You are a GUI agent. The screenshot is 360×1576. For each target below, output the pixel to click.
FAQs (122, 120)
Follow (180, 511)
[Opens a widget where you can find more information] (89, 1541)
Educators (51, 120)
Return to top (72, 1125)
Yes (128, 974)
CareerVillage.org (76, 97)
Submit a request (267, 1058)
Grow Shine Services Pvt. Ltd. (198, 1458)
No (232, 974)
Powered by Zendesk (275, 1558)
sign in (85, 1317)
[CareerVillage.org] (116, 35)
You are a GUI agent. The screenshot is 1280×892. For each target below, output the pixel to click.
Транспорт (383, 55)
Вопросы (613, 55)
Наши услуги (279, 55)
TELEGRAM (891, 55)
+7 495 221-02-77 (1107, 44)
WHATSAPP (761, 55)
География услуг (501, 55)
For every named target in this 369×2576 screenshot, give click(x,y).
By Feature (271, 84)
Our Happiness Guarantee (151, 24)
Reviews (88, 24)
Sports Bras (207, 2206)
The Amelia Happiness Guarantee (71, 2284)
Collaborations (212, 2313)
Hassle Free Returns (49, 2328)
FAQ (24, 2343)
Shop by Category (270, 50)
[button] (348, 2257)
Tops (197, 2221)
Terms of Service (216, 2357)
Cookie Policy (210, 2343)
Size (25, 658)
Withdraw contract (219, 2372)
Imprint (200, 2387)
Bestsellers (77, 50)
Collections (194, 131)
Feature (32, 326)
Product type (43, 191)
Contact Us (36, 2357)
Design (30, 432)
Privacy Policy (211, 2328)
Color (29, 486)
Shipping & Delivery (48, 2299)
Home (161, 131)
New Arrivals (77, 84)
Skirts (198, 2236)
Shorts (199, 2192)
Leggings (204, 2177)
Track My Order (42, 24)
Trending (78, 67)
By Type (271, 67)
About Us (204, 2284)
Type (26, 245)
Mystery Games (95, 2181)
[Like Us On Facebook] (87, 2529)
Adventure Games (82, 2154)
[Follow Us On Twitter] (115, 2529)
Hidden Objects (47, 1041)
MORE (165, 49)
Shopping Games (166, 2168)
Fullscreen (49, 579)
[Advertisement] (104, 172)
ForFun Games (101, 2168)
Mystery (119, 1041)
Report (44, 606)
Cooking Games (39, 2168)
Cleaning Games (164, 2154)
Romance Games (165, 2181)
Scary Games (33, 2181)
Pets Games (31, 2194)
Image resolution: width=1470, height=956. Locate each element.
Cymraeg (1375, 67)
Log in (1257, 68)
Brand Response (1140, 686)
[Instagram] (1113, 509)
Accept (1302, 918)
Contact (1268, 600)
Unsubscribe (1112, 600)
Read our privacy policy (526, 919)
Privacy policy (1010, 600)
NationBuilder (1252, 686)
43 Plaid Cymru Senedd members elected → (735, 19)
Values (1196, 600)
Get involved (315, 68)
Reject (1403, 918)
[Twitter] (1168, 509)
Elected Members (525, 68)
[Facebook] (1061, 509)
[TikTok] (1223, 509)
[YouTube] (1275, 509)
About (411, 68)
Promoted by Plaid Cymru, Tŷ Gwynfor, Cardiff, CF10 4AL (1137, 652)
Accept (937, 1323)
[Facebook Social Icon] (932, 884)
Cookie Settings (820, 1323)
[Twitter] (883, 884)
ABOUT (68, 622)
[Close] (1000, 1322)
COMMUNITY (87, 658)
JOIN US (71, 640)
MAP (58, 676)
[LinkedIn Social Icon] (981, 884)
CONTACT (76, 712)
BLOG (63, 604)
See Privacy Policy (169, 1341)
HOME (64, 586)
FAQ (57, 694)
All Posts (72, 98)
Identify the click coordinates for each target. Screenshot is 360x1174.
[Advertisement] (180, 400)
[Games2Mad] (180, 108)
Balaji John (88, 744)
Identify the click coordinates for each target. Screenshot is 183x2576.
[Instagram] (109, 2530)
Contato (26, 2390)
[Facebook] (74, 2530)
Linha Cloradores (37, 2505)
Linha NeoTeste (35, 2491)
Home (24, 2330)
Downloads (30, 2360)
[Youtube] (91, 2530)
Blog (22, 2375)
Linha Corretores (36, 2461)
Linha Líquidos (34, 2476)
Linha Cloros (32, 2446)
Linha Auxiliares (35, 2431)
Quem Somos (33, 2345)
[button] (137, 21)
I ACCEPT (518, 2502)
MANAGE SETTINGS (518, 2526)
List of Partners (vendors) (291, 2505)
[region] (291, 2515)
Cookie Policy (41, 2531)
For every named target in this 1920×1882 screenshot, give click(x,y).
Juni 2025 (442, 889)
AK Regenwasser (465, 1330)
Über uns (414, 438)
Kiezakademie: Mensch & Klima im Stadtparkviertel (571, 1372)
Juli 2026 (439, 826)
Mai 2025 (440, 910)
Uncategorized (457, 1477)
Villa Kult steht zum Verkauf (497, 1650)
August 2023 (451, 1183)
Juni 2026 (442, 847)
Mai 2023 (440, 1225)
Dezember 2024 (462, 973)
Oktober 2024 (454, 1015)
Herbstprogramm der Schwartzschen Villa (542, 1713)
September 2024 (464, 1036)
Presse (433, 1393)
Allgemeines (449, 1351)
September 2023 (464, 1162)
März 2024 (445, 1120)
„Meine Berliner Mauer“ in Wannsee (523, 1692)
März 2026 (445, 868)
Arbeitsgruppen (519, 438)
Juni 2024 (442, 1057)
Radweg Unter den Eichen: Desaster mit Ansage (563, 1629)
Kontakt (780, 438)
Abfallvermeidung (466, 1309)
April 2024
============================================================
=== Directions ===
Exact copies of all the records are required.

=== Task solution ===
You are a GUI agent. The screenshot is 360×1576. For each target below, output the pixel to click.
FAQs (122, 120)
Follow (180, 511)
[Opens a widget where you can find more information] (89, 1541)
Educators (51, 120)
Return to top (72, 1125)
Yes (128, 974)
CareerVillage.org (76, 97)
Submit a request (267, 1058)
Grow Shine Services Pvt. Ltd. (198, 1458)
No (232, 974)
Powered by Zendesk (275, 1558)
sign in (85, 1317)
[CareerVillage.org] (116, 35)
You are a GUI agent. The screenshot is 1280×892. For each target below, output the pixel to click.
Транспорт (383, 55)
Вопросы (613, 55)
Наши услуги (279, 55)
TELEGRAM (891, 55)
+7 495 221-02-77 (1107, 44)
WHATSAPP (761, 55)
География услуг (501, 55)
For every named target in this 369×2576 screenshot, give click(x,y).
By Feature (271, 84)
Our Happiness Guarantee (151, 24)
Reviews (88, 24)
Sports Bras (207, 2206)
The Amelia Happiness Guarantee (71, 2284)
Collaborations (212, 2313)
Hassle Free Returns (49, 2328)
FAQ (24, 2343)
Shop by Category (270, 50)
[button] (348, 2257)
Tops (197, 2221)
Terms of Service (216, 2357)
Cookie Policy (210, 2343)
Size (25, 658)
Withdraw contract (219, 2372)
Imprint (200, 2387)
Bestsellers (77, 50)
Collections (194, 131)
Feature (32, 326)
Product type (43, 191)
Contact Us (36, 2357)
Design (30, 432)
Privacy Policy (211, 2328)
Color (29, 486)
Shipping & Delivery (48, 2299)
Home (161, 131)
New Arrivals (77, 84)
Skirts (198, 2236)
Shorts (199, 2192)
Leggings (204, 2177)
Track My Order (42, 24)
Trending (78, 67)
By Type (271, 67)
About Us (204, 2284)
Type (26, 245)
Mystery Games (95, 2181)
[Like Us On Facebook] (87, 2529)
Adventure Games (82, 2154)
[Follow Us On Twitter] (115, 2529)
Hidden Objects (47, 1041)
MORE (165, 49)
Shopping Games (166, 2168)
Fullscreen (49, 579)
[Advertisement] (104, 172)
ForFun Games (101, 2168)
Mystery (119, 1041)
Report (44, 606)
Cooking Games (39, 2168)
Cleaning Games (164, 2154)
Romance Games (165, 2181)
Scary Games (33, 2181)
Pets Games (31, 2194)
Image resolution: width=1470, height=956. Locate each element.
Cymraeg (1375, 67)
Log in (1257, 68)
Brand Response (1140, 686)
[Instagram] (1113, 509)
Accept (1302, 918)
Contact (1268, 600)
Unsubscribe (1112, 600)
Read our privacy policy (526, 919)
Privacy policy (1010, 600)
NationBuilder (1252, 686)
43 Plaid Cymru Senedd members elected → (735, 19)
Values (1196, 600)
Get involved (315, 68)
Reject (1403, 918)
[Twitter] (1168, 509)
Elected Members (525, 68)
[Facebook] (1061, 509)
[TikTok] (1223, 509)
[YouTube] (1275, 509)
About (411, 68)
Promoted by Plaid Cymru, Tŷ Gwynfor, Cardiff, CF10 4AL (1137, 652)
Accept (937, 1323)
[Facebook Social Icon] (932, 884)
Cookie Settings (820, 1323)
[Twitter] (883, 884)
ABOUT (68, 622)
[Close] (1000, 1322)
COMMUNITY (87, 658)
JOIN US (71, 640)
MAP (58, 676)
[LinkedIn Social Icon] (981, 884)
CONTACT (76, 712)
BLOG (63, 604)
See Privacy Policy (169, 1341)
HOME (64, 586)
FAQ (57, 694)
All Posts (72, 98)
Identify the click coordinates for each target. Screenshot is 360x1174.
[Advertisement] (180, 400)
[Games2Mad] (180, 108)
Balaji John (88, 744)
Identify the click coordinates for each target. Screenshot is 183x2576.
[Instagram] (109, 2530)
Contato (26, 2390)
[Facebook] (74, 2530)
Linha Cloradores (37, 2505)
Linha NeoTeste (35, 2491)
Home (24, 2330)
Downloads (30, 2360)
[Youtube] (91, 2530)
Blog (22, 2375)
Linha Corretores (36, 2461)
Linha Líquidos (34, 2476)
Linha Cloros (32, 2446)
Linha Auxiliares (35, 2431)
Quem Somos (33, 2345)
[button] (137, 21)
I ACCEPT (518, 2502)
MANAGE SETTINGS (518, 2526)
List of Partners (vendors) (291, 2505)
[region] (291, 2515)
Cookie Policy (41, 2531)
For every named target in this 1920×1882 screenshot, give click(x,y).
Juni 2025 (442, 889)
AK Regenwasser (465, 1330)
Über uns (414, 438)
Kiezakademie: Mensch & Klima im Stadtparkviertel (571, 1372)
Juli 2026 (439, 826)
Mai 2025 (440, 910)
Uncategorized (457, 1477)
Villa Kult steht zum Verkauf (497, 1650)
August 2023 (451, 1183)
Juni 2026 (442, 847)
Mai 2023 (440, 1225)
Dezember 2024 (462, 973)
Oktober 2024 (454, 1015)
Herbstprogramm der Schwartzschen Villa (542, 1713)
September 2024 (464, 1036)
Presse (433, 1393)
Allgemeines (449, 1351)
September 2023 (464, 1162)
März 2024 (445, 1120)
„Meine Berliner Mauer“ in Wannsee (523, 1692)
März 2026 (445, 868)
Arbeitsgruppen (519, 438)
Juni 2024 (442, 1057)
Radweg Unter den Eichen: Desaster mit Ansage (563, 1629)
Kontakt (780, 438)
Abfallvermeidung (466, 1309)
April 2024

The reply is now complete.